AANGELEVERD FRAGMENT
Leesfragment: God en ik

06 mei 2018 , door Alain Verheij
|

Op 10 mei verschijnt God en ik van Alain Verheij. Wij publiceren voor.

Al eeuwenlang putten mensen kennis, goede raad, hoop en troost uit de Bijbel. Maar wat bezielt een eenentwinigste-eeuwse westerling om zich nog te verdiepen in verhalen over God? Alain Verheij is zelf misschien wel het meest nieuwsgierig naar het antwoord op die vraag. Als theoloog, schrijver en blogger analyseert hij onze tijd en ziet hij hoe de christelijke verhalen en gebruiken wel degelijk iets te zeggen hebben over de wereld van nu. Zo kun je de vastentijd zien als een detox die zorgt voor meer zelfreflectie, solidariteit en een gezond lichaam en gezonde geest. Verhalen over Jezus, Job, Mozes en Petrus zetten aan tot denken over hoop, vertrouwen en volharding.

Verheij is niet bang om tegen heilige huisjes te schoppen. Persoonlijk, scherp, kritisch en een tikje ironisch schrijft hij over zijn weg binnen het geloof – soms een triomftocht, soms een worsteling. God en ik werpt licht op levensvragen die de mens al eeuwen bezighouden – nu misschien wel meer dan ooit.

 

Het leven overkomt je

De doop

Op een zondagochtend in 1989 ben ik gedoopt. Mijn tante droeg me het kerkgebouw binnen. In een van de rijen zaten mijn opa en oma met mijn oom en mijn neef, zoals elke week. Tijdens de viering liepen mijn ouders met mij, hun baby, richting het podium. Daar werden allerlei beloften over me uitgesproken en goot de voorganger een beetje water over mijn hoofd. Als het welpje Simba uit De Leeuwenkoning werd ik gepresenteerd aan de gemeenschap en aan de God van mijn ouders en grootouders. Als ik vandaag terugga naar die plek, kan ik nog steeds het dikke boek zien liggen waarin op die ochtend mijn naam werd geschreven. Daar begon mijn verhaal met het christendom: mijn prille bestaan werd vriendelijk opgemerkt.
De kinderdoop is een ritueel dat al heel oud is. De grote christelijke kerkgenootschappen kennen allemaal dit sacrament met trotse ouders, mooie woorden en een handvol water op een babyhoofdje. (In andere christelijke groeperingen doen ze iets soortgelijks, maar daar bewaren ze het water totdat je volwassen bent – daarover later meer.) Mijn doop was tegelijk een collectief kraambezoek, een intiem onderonsje tussen God, mijn ouders en mijzelf, én een uiting van verbondenheid tussen mijn gezin en de gemeenschap om ons heen.
Bij religie lopen het sociale en het individuele, het praktische en het spirituele altijd heerlijk door elkaar.

GEGEVEN OPDRACHT A
Geef bij elke bewering aan of die klopt met het leesfragment: (i) De verteller werd in 1989 gedoopt. (ii) Een oom droeg de verteller het kerkgebouw binnen. (iii) God en ik verschijnt op 10 mei. Antwoord per bewering met ja of nee en citeer de doorslaggevende woorden uit het leesfragment letterlijk.

MATERIAAL BIJ OEFENING
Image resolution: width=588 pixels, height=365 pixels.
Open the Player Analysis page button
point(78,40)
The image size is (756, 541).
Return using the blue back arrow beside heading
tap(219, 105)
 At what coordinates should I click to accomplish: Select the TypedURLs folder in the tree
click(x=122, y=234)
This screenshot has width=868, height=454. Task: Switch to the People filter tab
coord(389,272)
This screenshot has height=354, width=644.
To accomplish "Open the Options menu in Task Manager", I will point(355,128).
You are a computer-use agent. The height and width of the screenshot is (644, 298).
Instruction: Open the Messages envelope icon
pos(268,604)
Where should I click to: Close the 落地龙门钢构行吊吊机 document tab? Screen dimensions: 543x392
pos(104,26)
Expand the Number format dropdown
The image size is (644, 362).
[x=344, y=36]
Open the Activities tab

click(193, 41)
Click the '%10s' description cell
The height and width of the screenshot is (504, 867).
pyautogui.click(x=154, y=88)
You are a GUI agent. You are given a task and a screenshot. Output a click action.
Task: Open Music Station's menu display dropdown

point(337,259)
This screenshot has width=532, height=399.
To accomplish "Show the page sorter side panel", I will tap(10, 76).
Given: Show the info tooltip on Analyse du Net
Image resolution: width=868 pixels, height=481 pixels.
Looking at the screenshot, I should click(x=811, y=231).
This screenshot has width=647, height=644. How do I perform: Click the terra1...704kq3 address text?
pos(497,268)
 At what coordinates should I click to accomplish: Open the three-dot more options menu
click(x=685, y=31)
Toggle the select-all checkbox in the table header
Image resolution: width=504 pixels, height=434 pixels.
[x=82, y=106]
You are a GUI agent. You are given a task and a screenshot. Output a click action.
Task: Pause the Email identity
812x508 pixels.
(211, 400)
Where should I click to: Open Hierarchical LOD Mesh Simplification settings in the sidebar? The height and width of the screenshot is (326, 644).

GEGEVEN OPDRACHT B
Neem alsjeblieft de vermeldingen letterlijk over: alles vanaf het begin van de vermeldingen tot en met de regel met "pyautogui.click(x=154, y=88)".

JUIST ANTWOORD A
(i) Ja: "Op een zondagochtend in 1989 ben ik gedoopt."
(ii) Nee: "Mijn tante droeg me het kerkgebouw binnen."
(iii) Ja: "Op 10 mei verschijnt God en ik van Alain Verheij."

JUIST ANTWOORD B
Image resolution: width=588 pixels, height=365 pixels.
Open the Player Analysis page button
point(78,40)
The image size is (756, 541).
Return using the blue back arrow beside heading
tap(219, 105)
 At what coordinates should I click to accomplish: Select the TypedURLs folder in the tree
click(x=122, y=234)
This screenshot has width=868, height=454. Task: Switch to the People filter tab
coord(389,272)
This screenshot has height=354, width=644.
To accomplish "Open the Options menu in Task Manager", I will point(355,128).
You are a computer-use agent. The height and width of the screenshot is (644, 298).
Instruction: Open the Messages envelope icon
pos(268,604)
Where should I click to: Close the 落地龙门钢构行吊吊机 document tab? Screen dimensions: 543x392
pos(104,26)
Expand the Number format dropdown
The image size is (644, 362).
[x=344, y=36]
Open the Activities tab

click(193, 41)
Click the '%10s' description cell
The height and width of the screenshot is (504, 867).
pyautogui.click(x=154, y=88)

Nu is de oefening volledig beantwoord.